Soooo … companies know a lot about their customers. (Good!) They appear to have systems in place to utilize data. (Great.) But … 94 percent think the innovative ideas aren’t coming? Egad. What gives here?
So what does Christensen say about innovative ideas?
He talks about “process” mattering more than “product” — some executives would agree, but many would slit their wrists over this assertion — and brings up the example of Intuit, which makes Quickbooks. Quickbooks has 80 percent market share in small businesses, essentially. To wit:
But it wasn’t the product (accounting software) that mattered. It was the process, the job to which small customers were putting it to use — which turned out to be simple bookkeeping, the basic mechanics of moving money around. This new “job insight” led to the development of QuickBooks, an unlikely success in that it offered half the functionality of more sophisticated software at twice the price. But Intuit realized they weren’t competing against other accounting software — they were competing against the alternative of hiring a full- or part-time bookkeeper.
We’ve seen other examples like this. Twitter was supposed to be a podcasting platform. It became, well, Twitter. It kinda sucks now and might be dead in three months, but it was important to society for a while! Things pivot and change based on how the user wants to use them, not based on what the company thinks the deal is internally.
This is the first thing to understand about the decline or stagnation of innovative ideas.
Innovative ideas: Other issues
Let me run through a quick list:
- Terrible managers
- Bosses who can’t judge whether an idea is good or not
- “Leaders” who believe innovative ideas can only come from their ranks
- “Process for the sake of process,” as opposed to process that drives ideas forward
- A bunch of people worshiping at the Temple of Busy as opposed to doing real work
- Constantly-shifting priorities, all deemed “urgent”

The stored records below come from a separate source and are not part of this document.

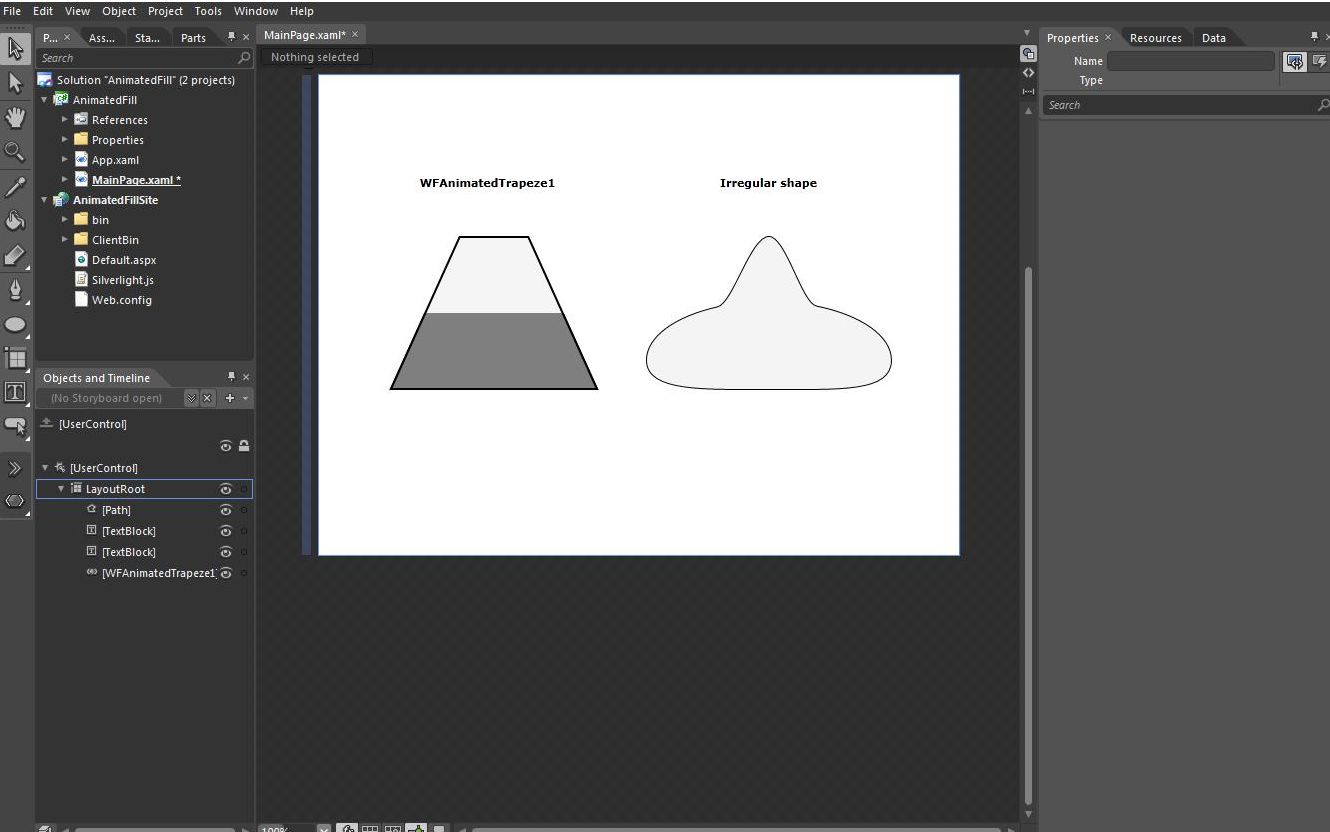Select the TextBlock tool
Image resolution: width=1330 pixels, height=832 pixels.
(x=15, y=392)
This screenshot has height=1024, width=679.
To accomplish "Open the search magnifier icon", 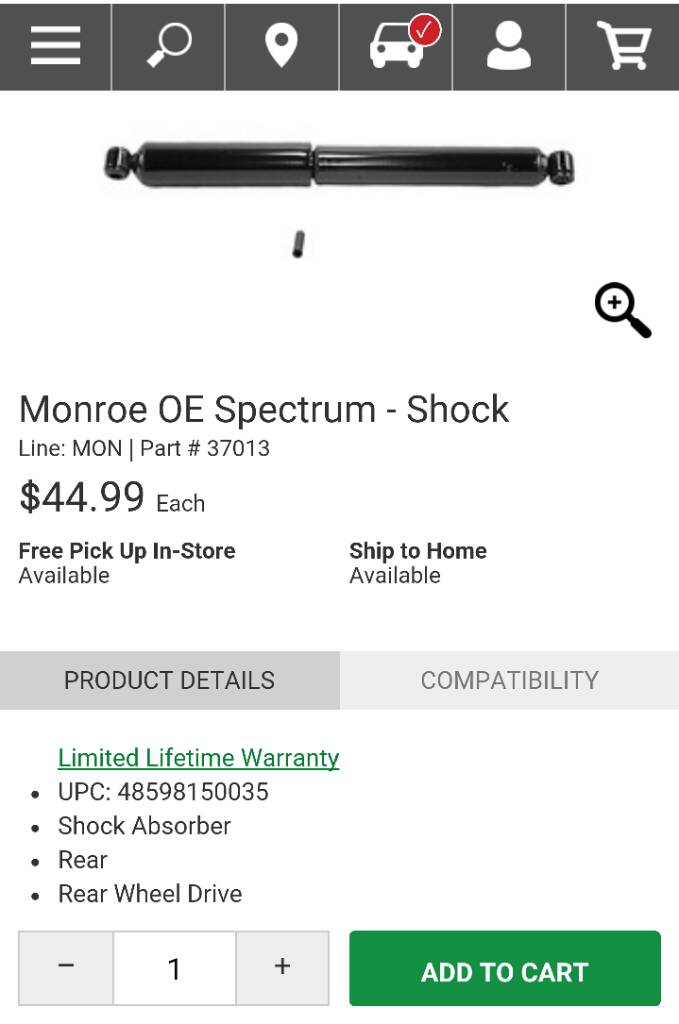I will [x=168, y=46].
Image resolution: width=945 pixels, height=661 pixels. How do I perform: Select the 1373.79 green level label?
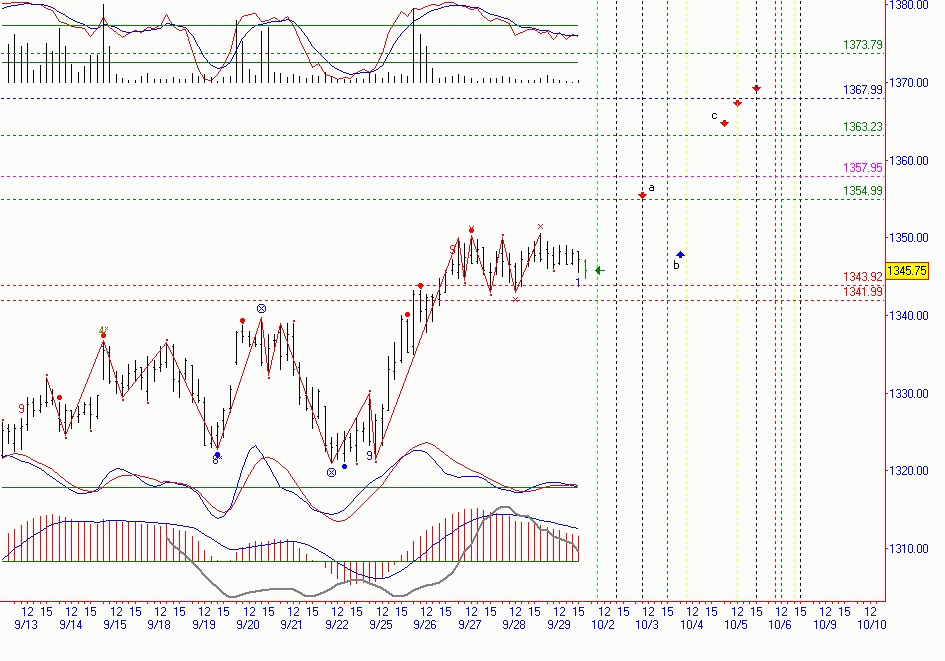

That’s just a quick list. I could go on for days with some of this stuff.
So how we can get more innovative ideas out of people?
Let’s start with what not to do. Do not buy some type of “employee engagement software.” That’s just another thing people will have to manage, come to resent, and you’ll abandon it. Don’t do that.
A few ideas for fostering innovative ideas:
- Listen to people
- Respect your employees as people with ideas, as you are paying them
- Change your meeting structures so that people can present potentially innovative ideas
- Ask more questions at work, as opposed to hissing about the need for answers
- Let people be themselves, and they’ll feel more comfortable putting new concepts forward
- Make work less about “deliverables” and more about “how the overall strategy aligns with what you do all day”
None of this shit is rocket science. In reality, it’s barely even making an omelette-level hard. Why do so many companies whiff on innovative ideas? Because they’re terrified of changing something that might shift a revenue stream negatively. News flash: conflict drives growth. Wars, marriages, organizations, etc. You need conflict to move steps forward. So maybe a few “innovative ideas” totally bomb. No worries. You’ll hit one out of the park. Or you can stick your head about 18 feet up your ass and chase retirement with the same metrics you were taught in 1991. That might not end as well.
What else would you say about innovative ideas and their demise in the workplace?